*CONSIGNA*: Traduzca al inglés esta oración del extracto sobre el sistema penal: «En el caso del sistema penal, reflexionar sobre estos valores ético-políticos que fundamentan las corrientes político-criminales es una labor imprescindible.»

*EXTRACTO SELECCIONADO*:
★ ★ ★ ★

En ambos casos, sin embargo, se posibilita el enfrentamiento entre sujetos que estructuralmente se posicionan como contrincantes. Se incentiva la competición descarnada entre quienes tienen un empleo precario y quienes no; a la vez que se propicia la competición entre quien han sufrido una lesión jurídico-penalmente relevante y quien es acusada penalmente por ello. Competimos porque nuestros valores políticos nos construyen como sujetos aislados, como potenciales agentes de peligrosidad y riesgo latente del bellum omnia contra omnes. Nos enfrentamos reactivamente porque nos concebimos como fuentes de peligro, como riesgos a nuestros ámbitos de autonomía individual, como subjetividad en un mundo amenazante lleno de otros y otras.
Cuántas de nuestras instituciones propenden a preceptuar y perpetuar esta concepción del ser humano, sin embargo, no es una cuestión aislada de cada subsistema social o disciplina académica vista de forma segregada. En el caso del sistema penal, reflexionar sobre estos valores ético-políticos que fundamentan las corrientes político-criminales es una labor imprescindible. Esos valores, que impregnan tanto las normas sustantivas como procesales, así como nuestras dinámicas intersubjetivas en esos ámbitos, se anclan en formas específicas de entendernos como colectivo y como agentes sociales. Las características de nuestros procesos penales, de esta forma, asumen un andamiaje valorativo que presupone esa construcción del sujeto como individuo separado de su entorno, como enfrentado ante una otredad siempre amenazante.

★ ★ ★ ★

Entradas de datos extraídas:

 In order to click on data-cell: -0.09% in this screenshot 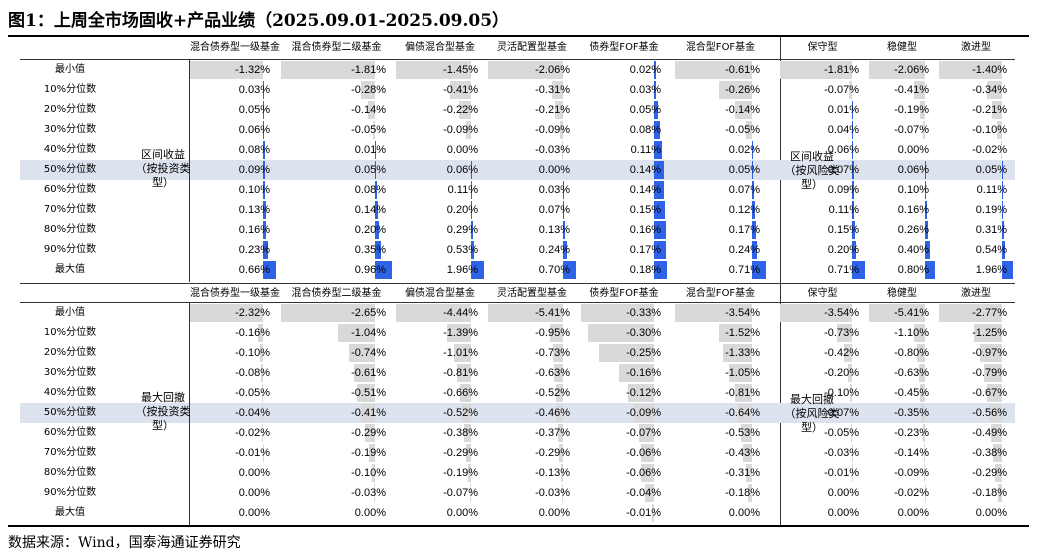, I will do `click(440, 130)`.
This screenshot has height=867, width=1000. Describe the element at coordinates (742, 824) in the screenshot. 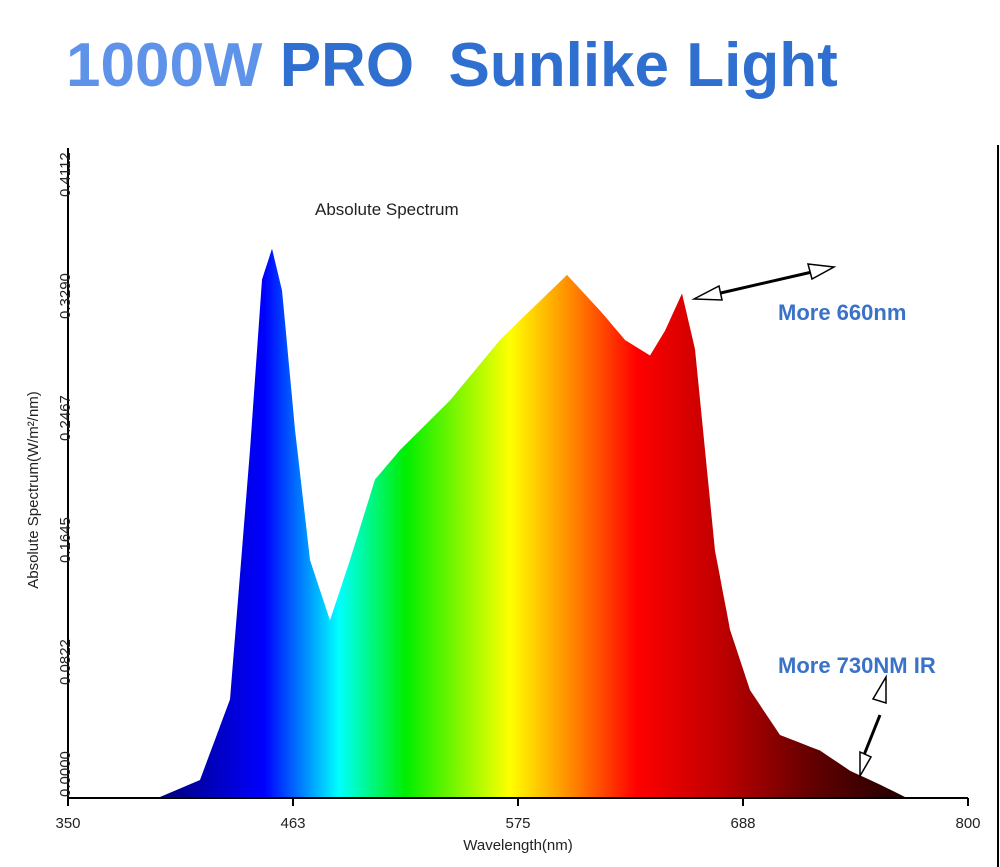

I see `x-tick-label: 688` at that location.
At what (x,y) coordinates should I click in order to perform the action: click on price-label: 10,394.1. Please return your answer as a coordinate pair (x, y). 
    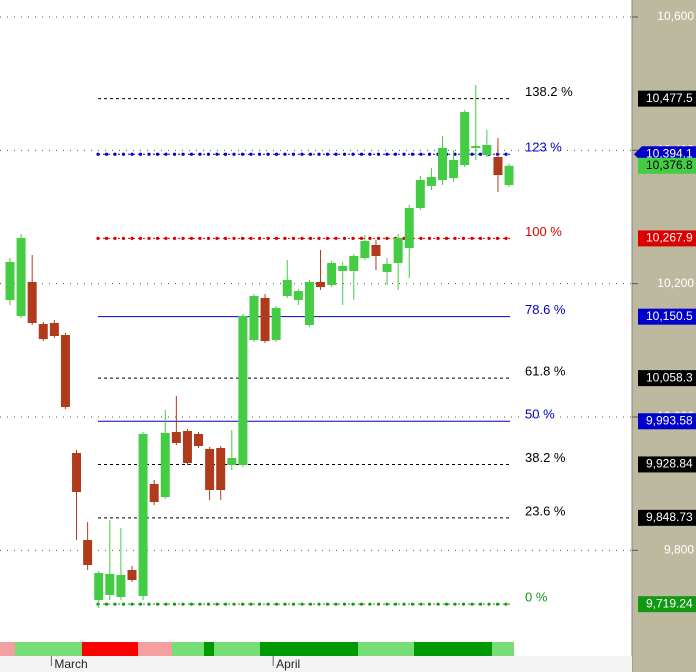
    Looking at the image, I should click on (670, 153).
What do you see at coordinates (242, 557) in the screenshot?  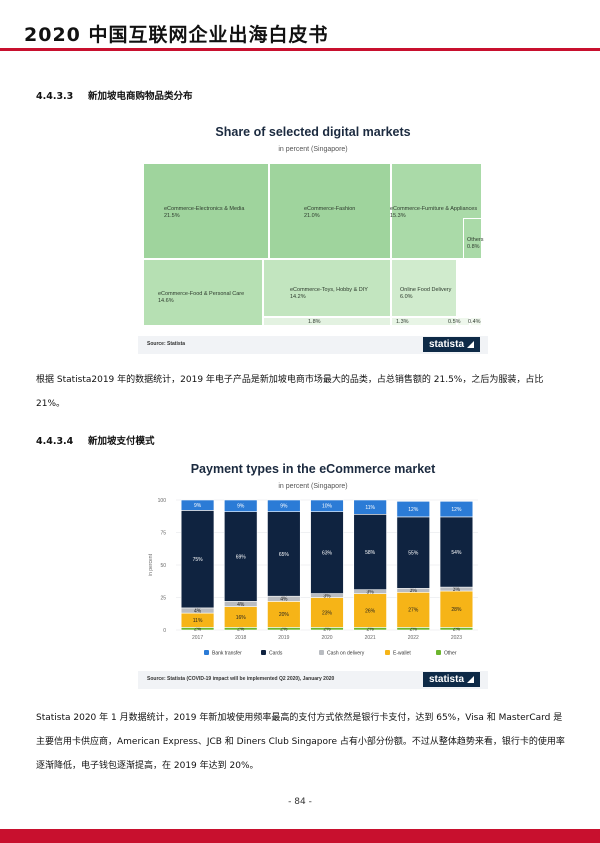 I see `bar-data-label: 69%` at bounding box center [242, 557].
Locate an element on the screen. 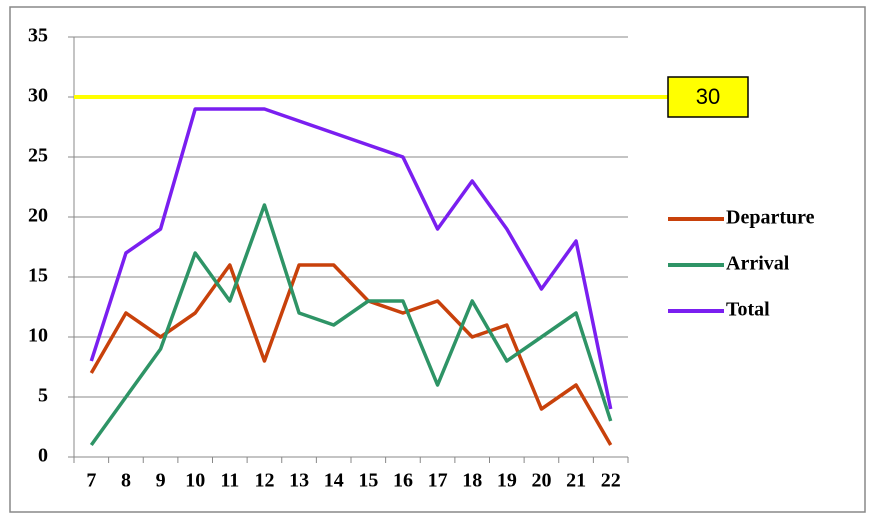  x-tick-label: 17 is located at coordinates (438, 481).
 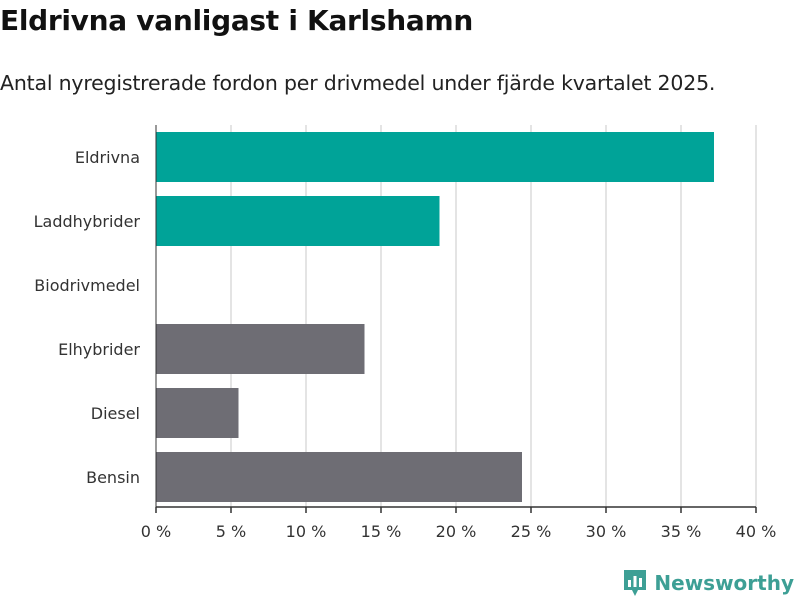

★ ★ ★ ★

*RESPUESTA*: In the case of the criminal justice system, reflecting on these ethical-political values that underpin criminal policy approaches is an essential task.